Gwen Thomas, 74

"[I find] strength in family, calling family, and my godchild.”

After watching her mother “give up” in her later years, Gwen Thomas, 74, knew that she would not let COVID-19 get the best of her.

An active, community-minded go-getter who works primarily in and around Visitacion Valley, San Francisco, with the Felton Institute, Gwen’s life slowed down in early June.

“I never thought I’d get it,” she says over the phone, “I caught it and I don’t know where I got it from.” Gwen lives in a second-floor apartment in the city next to neighbors who, by all accounts, were also sheltering in place. “I wasn’t doing too much of anything,” she says, “I was just relaxing where I live and didn’t visit too many people. All my community had to be quarantined, and nobody else in my family got it.”

She’ll never forget the day when she received news she was positive for COVID-19. “I was at home when I got the call that I had it. They called an ambulance and they took me to the hospital.”

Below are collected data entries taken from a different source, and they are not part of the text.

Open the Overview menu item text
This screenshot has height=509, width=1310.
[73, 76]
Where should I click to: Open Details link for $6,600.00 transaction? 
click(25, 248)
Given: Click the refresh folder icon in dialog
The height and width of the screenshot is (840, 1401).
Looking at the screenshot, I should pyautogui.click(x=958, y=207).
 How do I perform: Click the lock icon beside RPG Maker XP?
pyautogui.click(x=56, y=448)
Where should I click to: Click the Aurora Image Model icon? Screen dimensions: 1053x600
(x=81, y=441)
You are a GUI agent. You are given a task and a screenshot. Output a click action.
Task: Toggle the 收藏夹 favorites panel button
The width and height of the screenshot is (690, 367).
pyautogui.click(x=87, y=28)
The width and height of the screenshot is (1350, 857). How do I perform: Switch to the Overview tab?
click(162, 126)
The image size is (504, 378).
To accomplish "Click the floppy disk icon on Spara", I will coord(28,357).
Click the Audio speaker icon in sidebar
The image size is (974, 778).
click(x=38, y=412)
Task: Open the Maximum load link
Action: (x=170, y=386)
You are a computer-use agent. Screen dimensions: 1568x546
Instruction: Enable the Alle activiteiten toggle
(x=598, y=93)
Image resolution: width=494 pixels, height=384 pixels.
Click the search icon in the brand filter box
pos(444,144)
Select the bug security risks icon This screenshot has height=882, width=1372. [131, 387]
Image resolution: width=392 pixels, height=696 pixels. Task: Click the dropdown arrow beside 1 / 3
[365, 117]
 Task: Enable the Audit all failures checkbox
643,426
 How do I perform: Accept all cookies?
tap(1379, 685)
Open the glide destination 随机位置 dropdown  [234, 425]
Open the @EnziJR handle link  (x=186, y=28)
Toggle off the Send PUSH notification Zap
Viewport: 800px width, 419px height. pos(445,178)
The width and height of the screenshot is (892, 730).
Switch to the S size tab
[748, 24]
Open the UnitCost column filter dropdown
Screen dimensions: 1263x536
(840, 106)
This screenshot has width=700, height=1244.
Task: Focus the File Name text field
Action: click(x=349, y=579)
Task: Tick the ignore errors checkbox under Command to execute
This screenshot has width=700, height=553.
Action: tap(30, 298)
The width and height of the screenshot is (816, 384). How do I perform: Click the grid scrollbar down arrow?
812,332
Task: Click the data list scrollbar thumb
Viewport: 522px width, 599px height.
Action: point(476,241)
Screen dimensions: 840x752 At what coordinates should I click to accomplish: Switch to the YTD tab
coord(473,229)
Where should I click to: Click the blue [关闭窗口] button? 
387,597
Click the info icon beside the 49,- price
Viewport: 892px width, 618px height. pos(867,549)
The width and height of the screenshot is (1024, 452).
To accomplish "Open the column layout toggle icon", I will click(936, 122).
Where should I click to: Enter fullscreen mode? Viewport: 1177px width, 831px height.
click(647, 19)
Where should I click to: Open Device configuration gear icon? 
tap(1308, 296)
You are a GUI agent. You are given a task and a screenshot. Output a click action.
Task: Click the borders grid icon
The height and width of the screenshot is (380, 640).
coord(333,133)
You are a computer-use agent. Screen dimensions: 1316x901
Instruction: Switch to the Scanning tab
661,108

Gwen was in a coma for 21 days.

When she awoke from the coma she couldn’t talk or walk and was immediately placed in physical therapy. Talking to Metta Fund from a nursing home in Oakland where she was transferred after being discharged from the hospital, Gwen continues resting in bed, watching television, and chatting with family members when she has enough energy. She talks with her sister every day and tries to keep positive about her two-month recuperation process, and hopes to visit her niece in Southern California when she feels healthy enough.

Has Gwen learned anything during this time? She says she only asks “Why me?” over and over again, as she works on new challenges that recovering from COVID has introduced, like learning how to walk again and working through a difficult physical therapy program. Her goal is to be able to walk up the thirteen steps she’ll need to in order to live safely in her apartment again. This change in mobility caught Gwen off guard. Prior to catching COVID-19, she was actively recruiting individuals for community-building activities and programming offered during the week for the Visitacion Valley community and neighboring Sunnydale. For now, however, it’s one step at a time.

Gwen shares that she feels isolated in the nursing home, but that she “finds strength in family, calling family, and my godchild.”

The CDC notes that “loneliness and social isolation in older adults are serious public health risks affecting a significant number of people in the United States” and could “put them at risk for dementia and other serious medical conditions.” Topped with a worldwide pandemic, shelter in place mandates, and food security issues, social isolation in the aging community is now even more threatening to these vulnerable populations’ mental and physical health.

One thing that helps Gwen through her days is to think about the future. Right now she’s thinking about summer, 2021.

“I’ll be back in San Francisco,” she says, “and we’ll have a cure for the virus.”